The decision comes amid broader litigation that challenged subpoenas the DOJ issued last year to dozens of providers of gender-affirming care. Those providers, large and small, argued the requests amounted to an intrusive fishing expedition that threatened patient privacy and confidentiality. The court’s findings highlight concerns not only about the scope of the data sought but also about the department’s strategic choices, including attempts to pursue the matter in more favorable venues.
What the judge concluded about the DOJ’s conduct
Judge Mary McElroy questioned the credibility of the DOJ team, describing actions by the department as misleading and stressing that the government had downplayed or withheld facts in its filings. The opinion notes public statements by the administration that framed gender-affirming care for minors as abusive, and it links those statements to the department’s investigative priorities. The court also criticized the decision to seek review in a distant jurisdiction—an instance of forum shopping—rather than defend the subpoenas where multiple judges had already refused to enforce them.
The scope of the subpoenas and the hospital response
What data the government sought
The subpoena served on Rhode Island Hospital requested extensive and highly personal records spanning multiple years. Among the items sought were patient identities, birthdates, social security numbers, addresses, and comprehensive medical histories for every minor treated for gender dysphoria. The documentation would have exposed intimate details about mental health, bullying, family dynamics, sexual development, trauma histories, and private clinical conversations. The DOJ also sought correspondence between providers and pharmaceutical companies, marketing teams, and sales representatives, reaching back to the beginning of 2026.

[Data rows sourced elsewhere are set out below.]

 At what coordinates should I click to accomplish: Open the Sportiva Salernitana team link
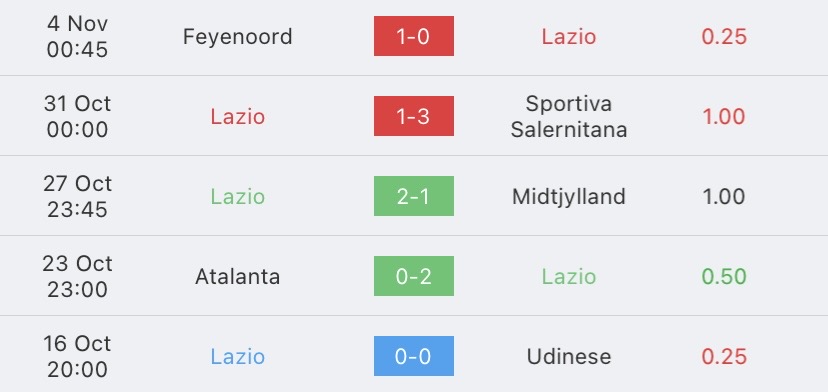pos(569,117)
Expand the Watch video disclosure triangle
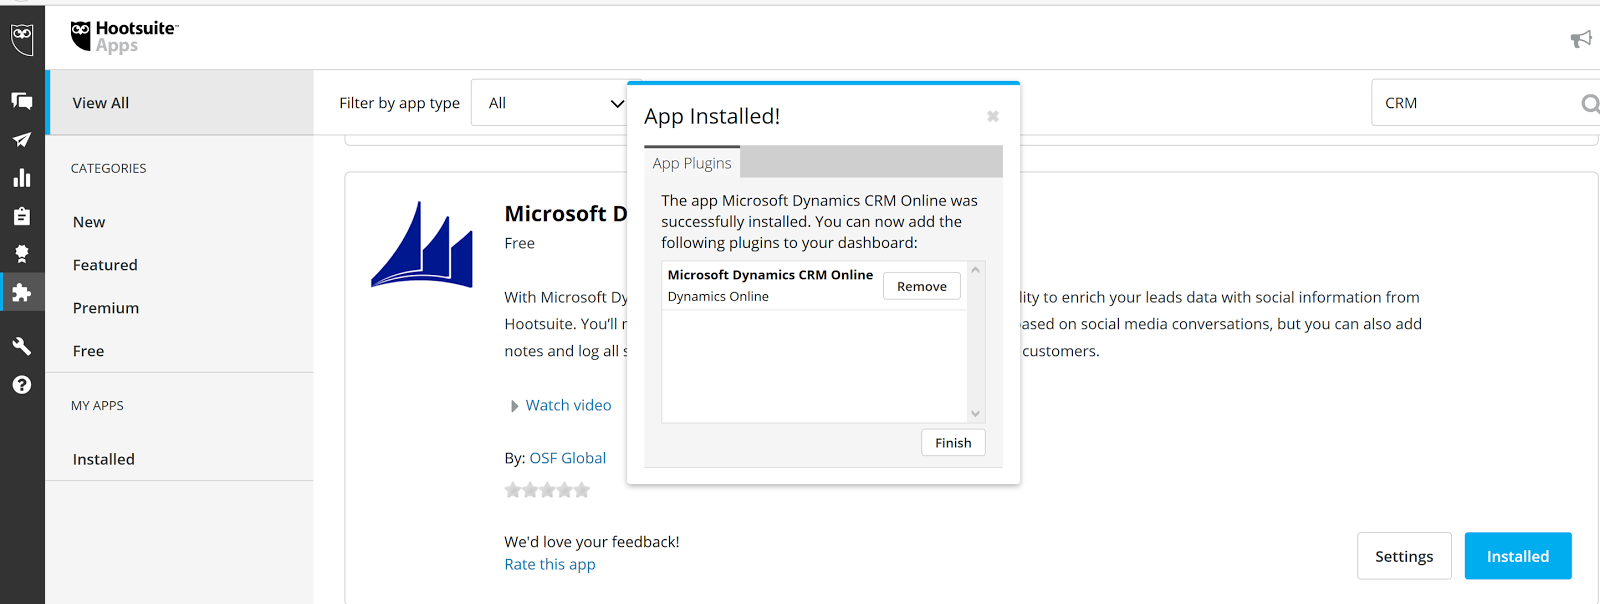The height and width of the screenshot is (604, 1600). tap(514, 406)
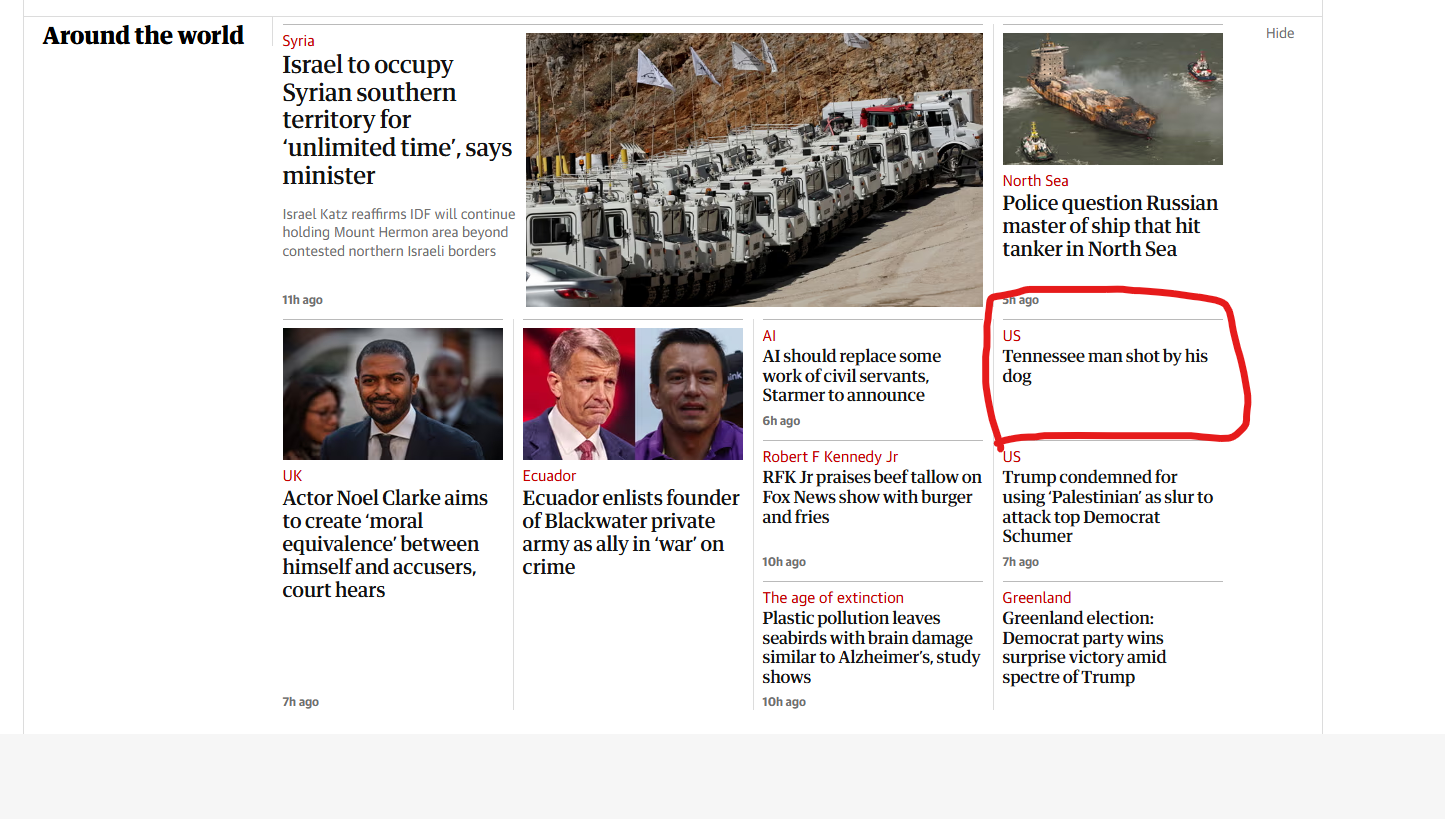This screenshot has height=819, width=1445.
Task: Click the Syria topic label
Action: click(x=298, y=41)
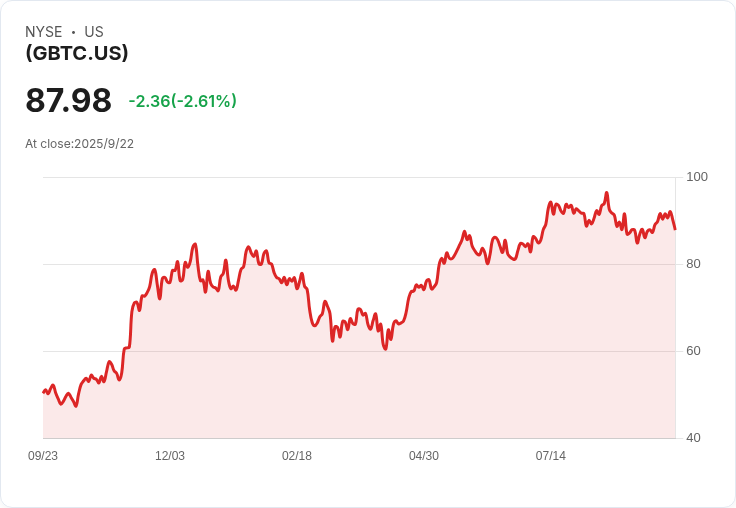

Legal pushback from the hospital and civil groups
Rhode Island Hospital declined to comply with the subpoena and turned to civil rights organizations for help. The hospital retained lawyers from the ACLU and the Lawyers’ Committee for Rhode Island to challenge the government’s demand in local federal court. While a judge in another district, Judge Reed O’Connor, had earlier enforced a similar subpoena, the hospital succeeded in persuading its own court that the request imperiled patient privacy and that the DOJ‘s investigative theory had been repeatedly rejected elsewhere.

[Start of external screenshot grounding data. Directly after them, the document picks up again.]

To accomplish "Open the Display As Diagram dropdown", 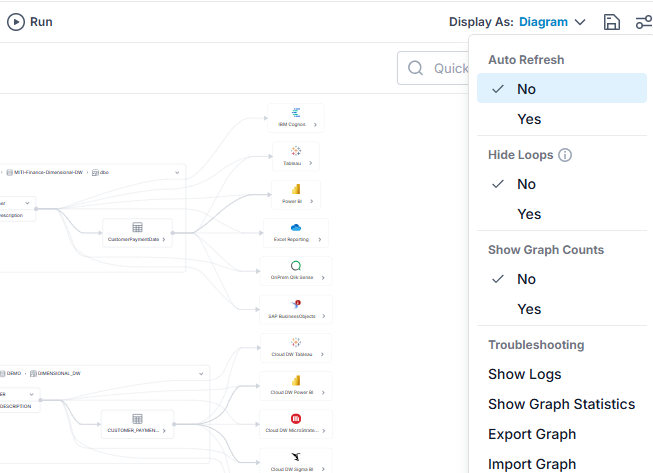I will [x=551, y=22].
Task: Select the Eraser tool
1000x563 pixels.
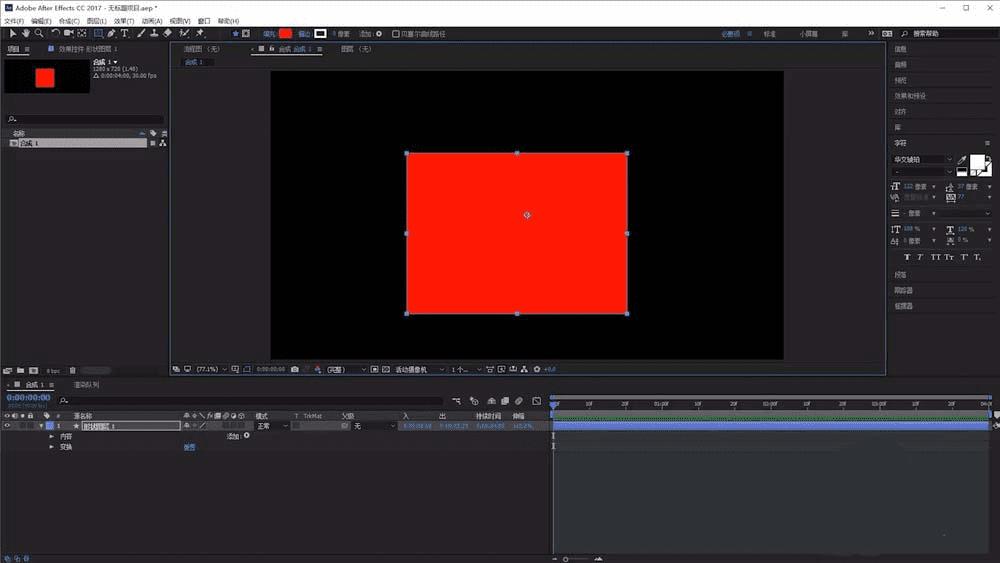Action: point(168,33)
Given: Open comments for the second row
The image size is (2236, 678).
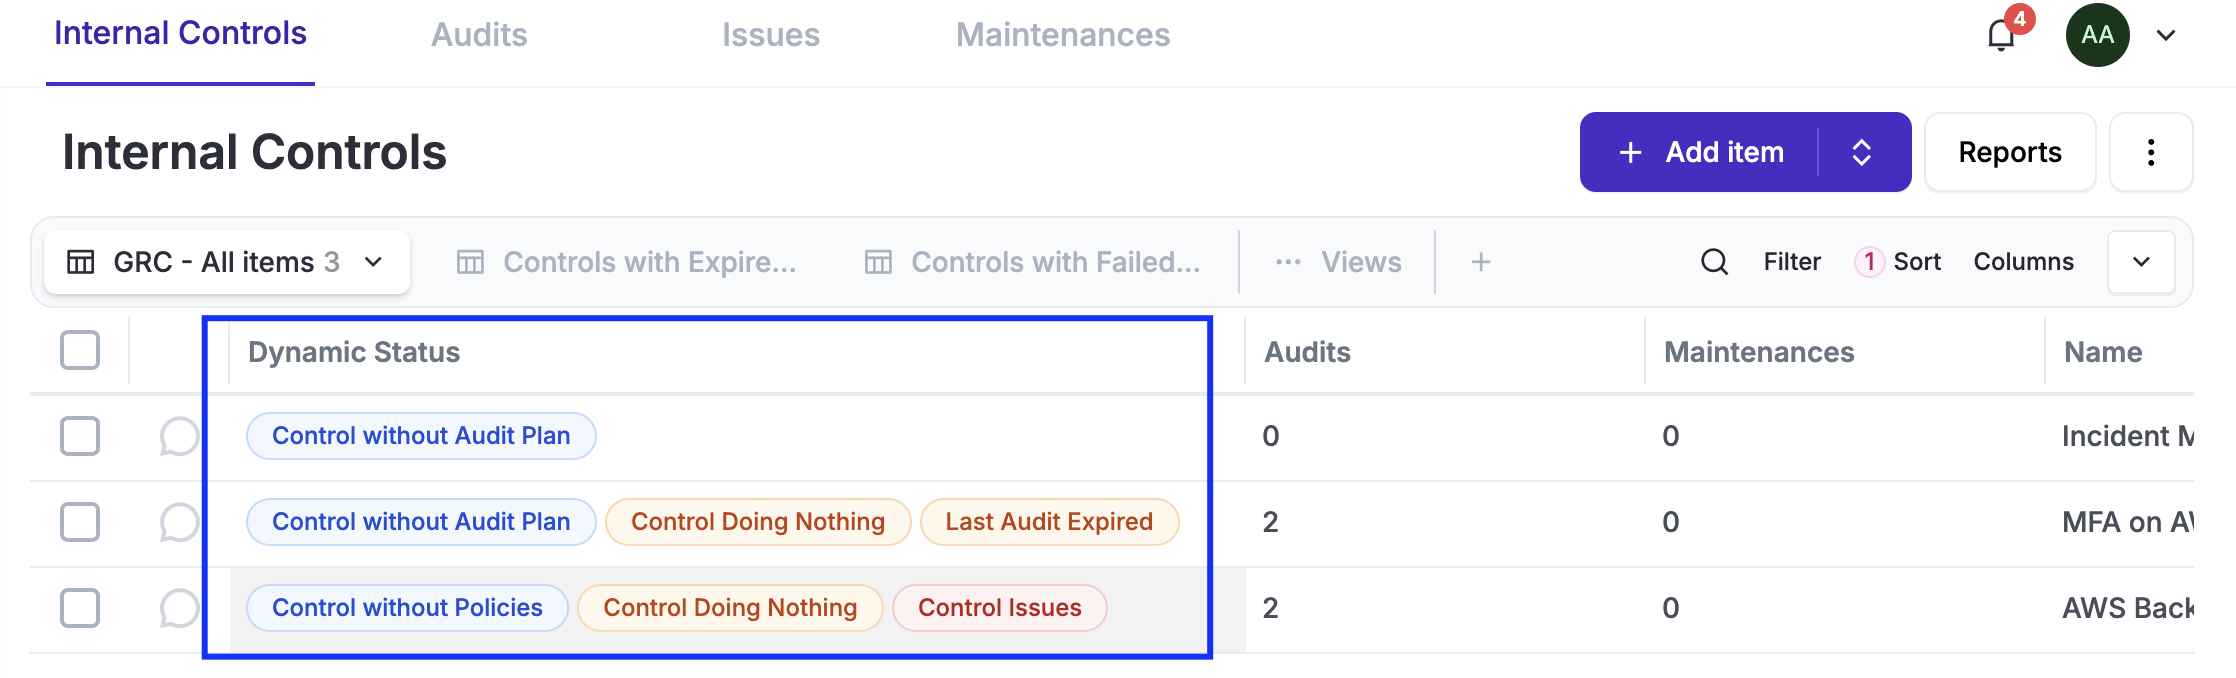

Legal and medical context and wider implications
The DOJ justified its subpoenas in part by invoking the Federal Food, Drug, and Cosmetic Act, alleging improper off-label prescribing of puberty blockers and hormones to minors. Medical experts note that those medications have long-standing uses, including treatment for rare cancers and precocious puberty, and that they are also recognized treatments for gender dysphoria. A 2026 analysis in JAMA of private insurance data found that fewer than 3,000 teens nationwide receive puberty blockers or hormone replacement therapy, underscoring that the population affected is small but medically significant.
The national backdrop includes executive-branch efforts to curtail access to care, memos directing prosecutors to consider extreme classifications such as female genital mutilation for some interventions, and directives aimed at expanding legal exposure for clinicians. Major medical organizations, including the American Medical Association, the Endocrine Society, and the American Academy of Pediatrics, endorse gender-affirming care as safe and potentially lifesaving for youth diagnosed with gender dysphoria. Critics of the federal campaign have warned that restricting access can force some patients to detransition or suffer increased anxiety and depression, while other hospitals have chosen to stop offering services or remove references to those programs from public materials to avoid legal risk. The judge’s ruling therefore protects not only individual patient privacy but also the procedural integrity of future government investigations, reinforcing judicial skepticism about expansive subpoenas that target vulnerable populations.